[Stored records]
════════

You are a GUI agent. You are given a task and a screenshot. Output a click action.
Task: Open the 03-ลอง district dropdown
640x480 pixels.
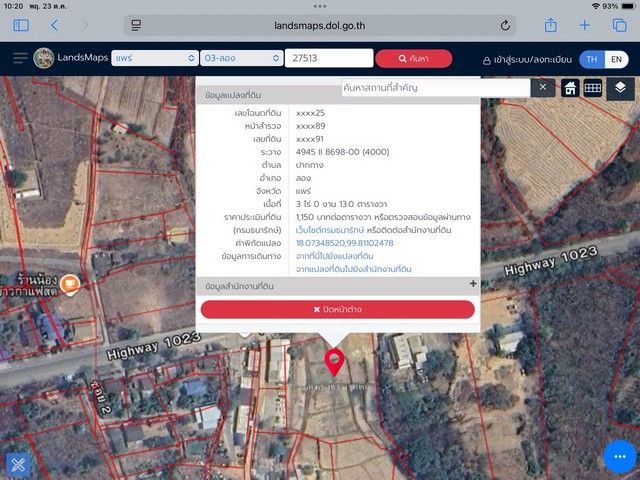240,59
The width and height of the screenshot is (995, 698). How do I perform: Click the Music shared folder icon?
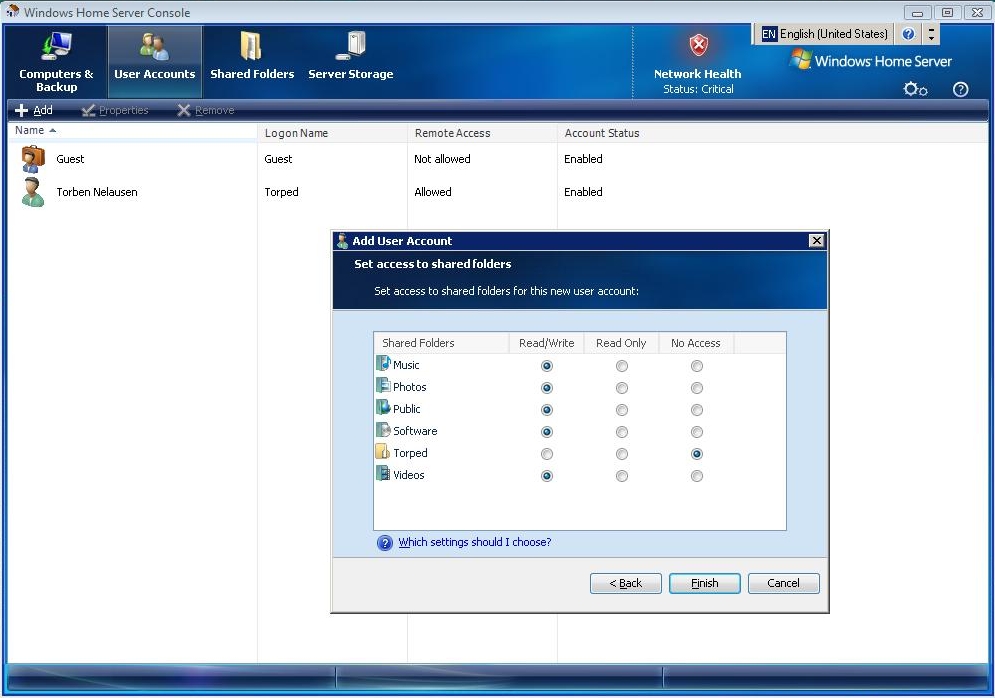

════════

[Instructions for the task]
Only the lines from the one containing "Task: Open the 03-ลอง district dropdown" through the last line of the entries above belong in the copy; reproduce them exactly and drop every picture.

[Result]
Task: Open the 03-ลอง district dropdown
640x480 pixels.
240,59
The width and height of the screenshot is (995, 698). How do I perform: Click the Music shared folder icon?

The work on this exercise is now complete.